En 1964, Martial Raysse réalise Made in Japan – La Grande Odalisque, aujourd’hui conservée au Musée national d’art moderne-Centre Pompidou à Paris.
S’emparant du chef-d’œuvre peint par Ingres cent cinquante ans auparavant, il le reproduit par sérigraphie, le découpe, le restructure, le bombarde de couleurs fluorescentes, colle de petits objets à sa surface, le transfigure autant qu’il le dénature tout en le gardant identifiable. Citer à des fins de métamorphose les œuvres de maîtres apparaît alors au jeune artiste comme le moyen le plus efficace de se libérer de « l’encombrant héritage culturel » pour accéder à un « monde neuf ». À travers ce geste iconoclaste, pied de nez au passé pour mieux être en phase avec son temps, se lit en filigrane un véritable amour pour l’histoire de l’art, un désir de redécouvrir l’œuvre élue comme source, de la faire sienne.

####################

- Consigne A -
Selon le texte sur Martial Raysse, les affirmations suivantes sont-elles exactes ? Répondez par oui ou non et citez chaque fois les mots décisifs. (i) L'œuvre de 1964 se trouve aujourd'hui dans un musée parisien. (ii) Raysse rend le tableau d'Ingres méconnaissable. (iii) Ingres avait peint son chef-d'œuvre cent ans plus tôt.
- Consigne B -
Poursuivez le texte sur Martial Raysse après sa dernière phrase.

- Entrées répertoriées -
####################

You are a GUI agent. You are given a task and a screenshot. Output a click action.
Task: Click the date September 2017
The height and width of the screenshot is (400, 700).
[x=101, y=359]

####################

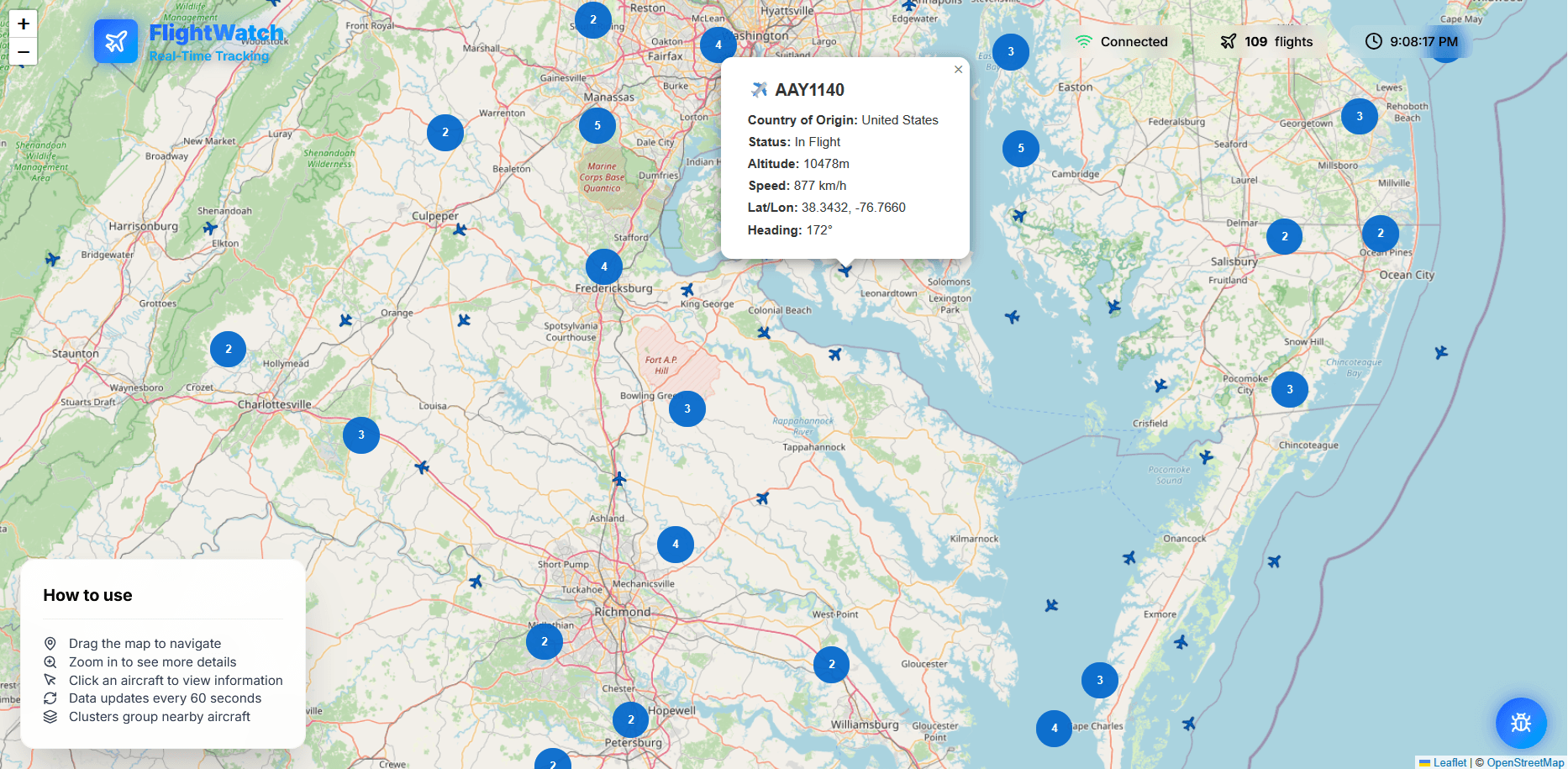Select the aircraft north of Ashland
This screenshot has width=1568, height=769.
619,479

####################

- Réponse A -
(i) Oui : « aujourd’hui conservée au Musée national d’art moderne-Centre Pompidou à Paris ».
(ii) Non : « tout en le gardant identifiable ».
(iii) Non : « cent cinquante ans auparavant ».

- Réponse B -
Parodie et reproductibilité
En transformant une œuvre singulière à la grandeur reconnue par tous et en faisant preuve d’une forme d’irrévérence humoristique non dénuée d’admiration, la démarche de Martial Raysse emprunte ses traits à la parodie. Comme en témoignent les réalisations d’Andy Warhol d’après La Joconde en 1963, celles de Roy Lichtenstein d’après des toiles de Picasso ou de Monet ou encore celles d’Alain Jacquet d’après Botticelli, cette pratique est loin d’être un acte isolé dans son époque. Dans un contexte marqué par l’avènement de la société de consommation, la parodie permet aux artistes de soumettre à leur analyse, avec lucidité, ironie et inventivité, les changements majeurs liés au statut de l’œuvre d’art. Faisant de l’histoire de l’art un répertoire accessible dans lequel puiser à loisir pour créer à partir de, et mêlant dans un même flux l’iconographie muséale à celle de la publicité, des affiches de cinéma ou de la bande dessinée, la reproductibilité de masse offre des conditions plus que propices au jeu parodique.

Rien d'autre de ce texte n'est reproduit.